• Exercise brief:
Copy out the rows below word for word, starting at the line containing "The image size is (1316, 908)." and continuing through the line containing "coord(1414,624)", both of those lines included.

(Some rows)
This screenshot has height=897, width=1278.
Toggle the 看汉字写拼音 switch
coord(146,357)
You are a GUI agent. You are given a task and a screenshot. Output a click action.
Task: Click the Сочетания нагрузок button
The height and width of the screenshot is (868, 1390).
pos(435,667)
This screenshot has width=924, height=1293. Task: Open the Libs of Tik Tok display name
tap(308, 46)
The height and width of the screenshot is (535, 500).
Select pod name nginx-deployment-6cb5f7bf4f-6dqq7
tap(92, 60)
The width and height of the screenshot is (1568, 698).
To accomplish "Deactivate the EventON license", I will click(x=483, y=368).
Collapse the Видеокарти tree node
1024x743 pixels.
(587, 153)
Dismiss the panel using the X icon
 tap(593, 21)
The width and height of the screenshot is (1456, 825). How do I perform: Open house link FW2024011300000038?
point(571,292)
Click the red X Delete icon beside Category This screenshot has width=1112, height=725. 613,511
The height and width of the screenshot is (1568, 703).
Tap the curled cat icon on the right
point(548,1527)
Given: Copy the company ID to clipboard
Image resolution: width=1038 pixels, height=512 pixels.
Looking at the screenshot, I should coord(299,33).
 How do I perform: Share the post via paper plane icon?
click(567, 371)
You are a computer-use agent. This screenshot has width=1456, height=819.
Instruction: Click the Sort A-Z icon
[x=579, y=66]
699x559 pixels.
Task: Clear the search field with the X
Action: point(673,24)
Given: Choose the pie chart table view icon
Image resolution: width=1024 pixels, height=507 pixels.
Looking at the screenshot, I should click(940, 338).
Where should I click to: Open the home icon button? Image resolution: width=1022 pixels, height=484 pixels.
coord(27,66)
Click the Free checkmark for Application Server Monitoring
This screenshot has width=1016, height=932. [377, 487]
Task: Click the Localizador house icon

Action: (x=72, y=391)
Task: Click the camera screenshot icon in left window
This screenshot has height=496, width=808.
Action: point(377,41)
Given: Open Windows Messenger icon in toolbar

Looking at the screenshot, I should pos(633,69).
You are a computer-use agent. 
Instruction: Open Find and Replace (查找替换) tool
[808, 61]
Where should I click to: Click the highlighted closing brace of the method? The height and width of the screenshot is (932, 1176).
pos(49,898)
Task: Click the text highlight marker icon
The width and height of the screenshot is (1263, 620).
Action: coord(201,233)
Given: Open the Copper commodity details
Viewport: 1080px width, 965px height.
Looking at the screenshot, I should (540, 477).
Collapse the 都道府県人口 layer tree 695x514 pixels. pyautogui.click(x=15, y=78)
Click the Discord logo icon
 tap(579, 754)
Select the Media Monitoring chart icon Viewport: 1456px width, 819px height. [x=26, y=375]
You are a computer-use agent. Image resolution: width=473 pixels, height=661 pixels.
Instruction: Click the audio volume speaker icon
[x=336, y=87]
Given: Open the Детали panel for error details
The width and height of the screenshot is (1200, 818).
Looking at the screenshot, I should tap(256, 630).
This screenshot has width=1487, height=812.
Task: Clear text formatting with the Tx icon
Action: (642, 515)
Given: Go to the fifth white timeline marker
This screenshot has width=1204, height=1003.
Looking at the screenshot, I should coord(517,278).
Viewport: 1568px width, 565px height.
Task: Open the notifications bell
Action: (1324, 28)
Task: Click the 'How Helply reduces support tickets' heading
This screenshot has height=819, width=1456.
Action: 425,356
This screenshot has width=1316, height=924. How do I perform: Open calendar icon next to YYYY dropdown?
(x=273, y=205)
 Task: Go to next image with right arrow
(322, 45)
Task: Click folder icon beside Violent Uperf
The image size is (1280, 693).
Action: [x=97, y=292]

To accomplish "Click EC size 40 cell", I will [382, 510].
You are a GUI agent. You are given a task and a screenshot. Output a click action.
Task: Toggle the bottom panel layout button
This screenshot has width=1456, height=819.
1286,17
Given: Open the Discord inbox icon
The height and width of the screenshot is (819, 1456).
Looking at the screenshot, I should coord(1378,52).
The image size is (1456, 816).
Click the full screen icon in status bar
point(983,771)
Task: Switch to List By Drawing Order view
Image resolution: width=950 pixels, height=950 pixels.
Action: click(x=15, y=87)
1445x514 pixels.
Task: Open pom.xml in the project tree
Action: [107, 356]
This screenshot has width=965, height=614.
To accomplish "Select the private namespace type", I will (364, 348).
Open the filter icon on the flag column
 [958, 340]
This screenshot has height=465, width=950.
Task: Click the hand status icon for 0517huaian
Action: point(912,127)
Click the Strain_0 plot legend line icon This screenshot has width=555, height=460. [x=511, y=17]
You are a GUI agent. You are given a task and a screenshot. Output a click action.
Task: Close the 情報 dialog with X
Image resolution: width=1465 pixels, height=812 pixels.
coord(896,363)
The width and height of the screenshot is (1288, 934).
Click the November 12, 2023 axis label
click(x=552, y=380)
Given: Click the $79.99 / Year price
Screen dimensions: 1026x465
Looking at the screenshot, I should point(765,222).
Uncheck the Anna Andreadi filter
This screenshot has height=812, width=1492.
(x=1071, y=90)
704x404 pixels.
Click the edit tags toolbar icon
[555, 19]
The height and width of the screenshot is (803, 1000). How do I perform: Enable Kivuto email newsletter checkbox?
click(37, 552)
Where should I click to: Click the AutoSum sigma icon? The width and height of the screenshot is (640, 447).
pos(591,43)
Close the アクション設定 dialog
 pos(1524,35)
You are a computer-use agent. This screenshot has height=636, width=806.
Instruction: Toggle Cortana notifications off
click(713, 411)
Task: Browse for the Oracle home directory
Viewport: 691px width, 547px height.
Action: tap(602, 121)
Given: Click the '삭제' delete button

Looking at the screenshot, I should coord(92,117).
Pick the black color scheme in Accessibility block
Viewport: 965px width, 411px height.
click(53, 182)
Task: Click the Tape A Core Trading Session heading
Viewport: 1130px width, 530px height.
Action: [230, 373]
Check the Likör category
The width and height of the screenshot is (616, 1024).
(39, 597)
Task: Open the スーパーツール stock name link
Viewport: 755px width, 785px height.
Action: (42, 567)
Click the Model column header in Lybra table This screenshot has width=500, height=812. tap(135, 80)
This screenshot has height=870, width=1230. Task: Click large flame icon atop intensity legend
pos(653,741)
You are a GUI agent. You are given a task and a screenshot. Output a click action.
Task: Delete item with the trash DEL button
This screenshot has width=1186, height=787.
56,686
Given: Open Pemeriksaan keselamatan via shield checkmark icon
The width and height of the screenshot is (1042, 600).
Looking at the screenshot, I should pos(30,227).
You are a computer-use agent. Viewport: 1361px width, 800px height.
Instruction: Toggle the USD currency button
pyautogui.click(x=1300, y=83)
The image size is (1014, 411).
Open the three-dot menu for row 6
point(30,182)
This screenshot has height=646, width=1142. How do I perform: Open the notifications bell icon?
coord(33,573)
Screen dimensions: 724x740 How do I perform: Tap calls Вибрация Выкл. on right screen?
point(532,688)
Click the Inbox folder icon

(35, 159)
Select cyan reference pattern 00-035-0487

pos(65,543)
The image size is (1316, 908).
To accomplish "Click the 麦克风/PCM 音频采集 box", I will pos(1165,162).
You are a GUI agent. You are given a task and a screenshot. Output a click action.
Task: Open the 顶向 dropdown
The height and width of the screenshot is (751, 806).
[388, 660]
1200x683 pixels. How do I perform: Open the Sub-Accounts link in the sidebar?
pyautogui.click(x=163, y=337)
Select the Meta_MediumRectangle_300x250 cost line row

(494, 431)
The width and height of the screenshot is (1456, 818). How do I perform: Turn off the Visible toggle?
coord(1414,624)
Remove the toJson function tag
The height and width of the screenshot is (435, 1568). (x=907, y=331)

• Solved exercise:
The image size is (1316, 908).
To accomplish "Click the 麦克风/PCM 音频采集 box", I will pos(1165,162).
You are a GUI agent. You are given a task and a screenshot. Output a click action.
Task: Open the 顶向 dropdown
The height and width of the screenshot is (751, 806).
[388, 660]
1200x683 pixels. How do I perform: Open the Sub-Accounts link in the sidebar?
pyautogui.click(x=163, y=337)
Select the Meta_MediumRectangle_300x250 cost line row

(494, 431)
The width and height of the screenshot is (1456, 818). How do I perform: Turn off the Visible toggle?
coord(1414,624)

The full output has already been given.